Ai Weiwei, âgé de 54 ans, a notamment contribué à l’architecture du «Nid d’oiseau», le stade olympique dans lequel s’étaient déroulés les Jeux d’été à Pékin en 2008. L’artiste a précisé ne pas avoir reçu les éléments de preuve établissant qu’il se serait rendu coupable d’évasion fiscale.

Il avait été détenu sans motif pendant deux mois cette année avant d’être libéré en juin après une série de protestations de la part de la communauté internationale.

Ai a précisé à Reuters avoir reçu une injonction du fisc dans laquelle il est présenté comme «le gestionnaire de fait» de la compagnie Beijing Fake Cultural Development qui a contribué à populariser son œuvre. La société est détenue par sa femme, Lu Qing, qui en est la représentante légale.

«Ils ont inventé ce nouveau titre. Je ne suis qu’un créateur qui travaille pour l’entreprise. Je ne suis ni directeur, ni gestionnaire. Bien sûr, je sais que cette mesure vise à m’atteindre», a expliqué Ai. Selon des militants des droits de l’homme, il s’agit d’une mesure destinée à faire taire un artiste qui s’est montré critique à l’égard du gouvernement.

Les autorités judiciaires de Pékin ont tenu une audience à huis clos au mois de juillet, ce qui était illégal, selon Pu Zhiqiang, l’avocat de l’entreprise. Ai n’a pas été autorisé à être présent tandis que sa femme, elle, a pu assister à l’audience.

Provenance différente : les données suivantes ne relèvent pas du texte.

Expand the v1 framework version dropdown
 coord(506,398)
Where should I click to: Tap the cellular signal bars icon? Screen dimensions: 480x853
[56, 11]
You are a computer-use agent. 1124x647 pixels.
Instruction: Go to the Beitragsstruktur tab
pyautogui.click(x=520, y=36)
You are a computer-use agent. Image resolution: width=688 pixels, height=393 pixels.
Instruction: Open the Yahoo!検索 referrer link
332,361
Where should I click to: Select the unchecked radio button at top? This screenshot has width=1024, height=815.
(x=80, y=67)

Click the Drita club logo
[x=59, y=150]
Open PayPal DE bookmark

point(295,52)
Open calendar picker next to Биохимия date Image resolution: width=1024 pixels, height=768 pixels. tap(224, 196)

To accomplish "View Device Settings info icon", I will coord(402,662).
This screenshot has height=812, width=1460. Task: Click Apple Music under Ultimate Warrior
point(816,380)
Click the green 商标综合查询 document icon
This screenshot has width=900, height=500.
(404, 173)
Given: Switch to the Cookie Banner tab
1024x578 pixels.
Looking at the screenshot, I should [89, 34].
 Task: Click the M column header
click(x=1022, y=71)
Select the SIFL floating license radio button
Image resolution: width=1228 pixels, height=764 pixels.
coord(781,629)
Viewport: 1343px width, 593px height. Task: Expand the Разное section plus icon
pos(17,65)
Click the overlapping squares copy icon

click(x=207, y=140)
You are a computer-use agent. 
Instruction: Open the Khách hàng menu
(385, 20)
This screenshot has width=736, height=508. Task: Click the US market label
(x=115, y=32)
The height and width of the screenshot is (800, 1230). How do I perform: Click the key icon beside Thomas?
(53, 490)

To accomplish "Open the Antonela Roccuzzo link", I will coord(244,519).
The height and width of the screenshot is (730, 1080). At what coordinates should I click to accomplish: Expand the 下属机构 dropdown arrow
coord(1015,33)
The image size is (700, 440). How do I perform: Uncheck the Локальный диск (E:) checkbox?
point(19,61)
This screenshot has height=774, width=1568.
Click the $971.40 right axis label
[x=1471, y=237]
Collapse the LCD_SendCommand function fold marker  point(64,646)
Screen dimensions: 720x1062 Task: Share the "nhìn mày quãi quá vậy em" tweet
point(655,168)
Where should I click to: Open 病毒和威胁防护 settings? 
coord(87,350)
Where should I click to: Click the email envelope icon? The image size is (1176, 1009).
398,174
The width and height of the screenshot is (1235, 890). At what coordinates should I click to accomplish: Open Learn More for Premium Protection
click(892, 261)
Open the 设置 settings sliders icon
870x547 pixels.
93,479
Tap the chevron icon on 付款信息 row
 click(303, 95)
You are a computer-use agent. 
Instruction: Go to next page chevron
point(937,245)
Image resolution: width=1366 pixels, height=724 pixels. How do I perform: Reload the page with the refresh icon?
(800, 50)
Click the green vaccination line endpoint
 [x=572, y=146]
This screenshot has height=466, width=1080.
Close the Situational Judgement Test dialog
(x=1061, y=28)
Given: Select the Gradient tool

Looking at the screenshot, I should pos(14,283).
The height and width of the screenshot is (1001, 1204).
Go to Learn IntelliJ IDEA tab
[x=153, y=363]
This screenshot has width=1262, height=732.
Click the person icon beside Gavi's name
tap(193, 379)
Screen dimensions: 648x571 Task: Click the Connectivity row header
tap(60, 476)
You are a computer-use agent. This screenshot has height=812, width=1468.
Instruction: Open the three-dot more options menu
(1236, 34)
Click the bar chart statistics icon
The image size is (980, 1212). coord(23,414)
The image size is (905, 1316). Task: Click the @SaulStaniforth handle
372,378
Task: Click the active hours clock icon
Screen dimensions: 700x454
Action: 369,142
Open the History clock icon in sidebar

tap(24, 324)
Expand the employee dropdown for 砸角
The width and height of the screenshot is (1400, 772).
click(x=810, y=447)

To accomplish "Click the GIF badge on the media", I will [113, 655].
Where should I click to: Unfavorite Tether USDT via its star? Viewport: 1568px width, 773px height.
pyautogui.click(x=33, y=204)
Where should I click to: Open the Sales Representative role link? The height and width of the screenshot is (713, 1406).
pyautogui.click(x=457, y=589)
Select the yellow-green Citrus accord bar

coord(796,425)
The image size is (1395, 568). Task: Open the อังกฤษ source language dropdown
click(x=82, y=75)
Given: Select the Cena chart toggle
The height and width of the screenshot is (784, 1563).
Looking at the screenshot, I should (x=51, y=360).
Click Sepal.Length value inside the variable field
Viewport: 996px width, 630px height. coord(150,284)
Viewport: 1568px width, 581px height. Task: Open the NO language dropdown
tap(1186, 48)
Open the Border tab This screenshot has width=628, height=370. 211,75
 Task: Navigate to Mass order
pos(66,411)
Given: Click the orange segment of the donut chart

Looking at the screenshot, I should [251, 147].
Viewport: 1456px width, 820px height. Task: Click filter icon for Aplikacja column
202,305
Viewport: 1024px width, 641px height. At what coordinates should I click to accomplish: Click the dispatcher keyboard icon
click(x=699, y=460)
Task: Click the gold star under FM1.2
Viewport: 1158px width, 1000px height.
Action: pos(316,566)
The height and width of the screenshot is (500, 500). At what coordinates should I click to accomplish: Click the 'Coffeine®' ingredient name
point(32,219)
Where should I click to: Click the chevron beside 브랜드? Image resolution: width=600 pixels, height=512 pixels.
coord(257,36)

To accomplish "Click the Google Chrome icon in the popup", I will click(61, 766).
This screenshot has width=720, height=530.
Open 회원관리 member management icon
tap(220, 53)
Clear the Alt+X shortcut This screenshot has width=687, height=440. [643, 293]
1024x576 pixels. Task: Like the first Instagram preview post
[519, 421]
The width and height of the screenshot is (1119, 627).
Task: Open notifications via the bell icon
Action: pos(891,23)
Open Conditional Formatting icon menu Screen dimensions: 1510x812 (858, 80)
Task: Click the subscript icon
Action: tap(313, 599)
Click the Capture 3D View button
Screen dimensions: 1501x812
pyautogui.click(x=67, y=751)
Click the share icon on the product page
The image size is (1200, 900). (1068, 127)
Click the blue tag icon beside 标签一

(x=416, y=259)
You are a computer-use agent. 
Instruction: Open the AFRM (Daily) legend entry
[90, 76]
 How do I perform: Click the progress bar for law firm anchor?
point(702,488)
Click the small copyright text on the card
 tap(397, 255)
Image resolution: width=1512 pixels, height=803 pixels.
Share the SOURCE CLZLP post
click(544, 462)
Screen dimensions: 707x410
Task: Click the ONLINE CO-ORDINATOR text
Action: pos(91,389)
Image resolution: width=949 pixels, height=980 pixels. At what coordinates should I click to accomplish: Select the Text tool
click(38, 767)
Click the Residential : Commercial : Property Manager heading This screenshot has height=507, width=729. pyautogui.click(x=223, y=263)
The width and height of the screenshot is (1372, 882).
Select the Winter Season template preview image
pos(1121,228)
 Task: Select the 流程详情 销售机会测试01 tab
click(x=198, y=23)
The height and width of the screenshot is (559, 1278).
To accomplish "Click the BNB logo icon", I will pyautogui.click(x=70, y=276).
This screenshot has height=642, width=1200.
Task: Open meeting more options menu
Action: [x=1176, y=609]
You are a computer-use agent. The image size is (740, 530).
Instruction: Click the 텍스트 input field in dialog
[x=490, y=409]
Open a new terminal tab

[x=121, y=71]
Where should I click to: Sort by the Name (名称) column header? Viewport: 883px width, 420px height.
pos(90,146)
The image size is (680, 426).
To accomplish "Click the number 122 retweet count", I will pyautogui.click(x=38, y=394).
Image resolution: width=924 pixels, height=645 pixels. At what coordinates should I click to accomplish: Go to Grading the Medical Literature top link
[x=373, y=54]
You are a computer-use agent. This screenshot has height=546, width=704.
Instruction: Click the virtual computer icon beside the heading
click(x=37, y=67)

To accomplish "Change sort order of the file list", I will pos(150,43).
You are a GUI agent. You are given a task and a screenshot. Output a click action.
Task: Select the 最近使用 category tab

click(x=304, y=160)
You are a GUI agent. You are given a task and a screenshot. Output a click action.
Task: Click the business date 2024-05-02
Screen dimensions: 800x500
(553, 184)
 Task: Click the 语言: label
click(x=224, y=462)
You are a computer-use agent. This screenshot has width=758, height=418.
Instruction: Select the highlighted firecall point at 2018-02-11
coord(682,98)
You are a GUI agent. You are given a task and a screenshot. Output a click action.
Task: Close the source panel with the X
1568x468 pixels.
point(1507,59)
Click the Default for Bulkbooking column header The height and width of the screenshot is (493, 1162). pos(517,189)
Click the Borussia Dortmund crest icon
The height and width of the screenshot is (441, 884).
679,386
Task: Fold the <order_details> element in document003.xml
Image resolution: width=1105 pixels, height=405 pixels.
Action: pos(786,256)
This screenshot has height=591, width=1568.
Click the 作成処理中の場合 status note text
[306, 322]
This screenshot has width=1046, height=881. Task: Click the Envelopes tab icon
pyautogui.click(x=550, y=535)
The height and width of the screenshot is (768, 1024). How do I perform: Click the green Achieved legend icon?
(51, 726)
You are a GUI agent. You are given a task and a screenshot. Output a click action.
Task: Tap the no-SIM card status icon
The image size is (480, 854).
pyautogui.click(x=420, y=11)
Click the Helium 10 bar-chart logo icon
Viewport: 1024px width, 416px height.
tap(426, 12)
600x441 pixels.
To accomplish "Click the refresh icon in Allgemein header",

Après sa remise en liberté en juin, les autorités chinoises avaient indiqué que Ai Weiwei continuait de faire l’objet d’une enquête pour «crimes économiques présumés».

Ai a indiqué qu’il allait consulter son avocat et son comptable avant de décider s’il devait payer la somme que lui réclame le fisc. «Si c’est un problème fiscal, je paierai. Mais dans le cas contraire, je ne paierai pas», a-t-il conclu.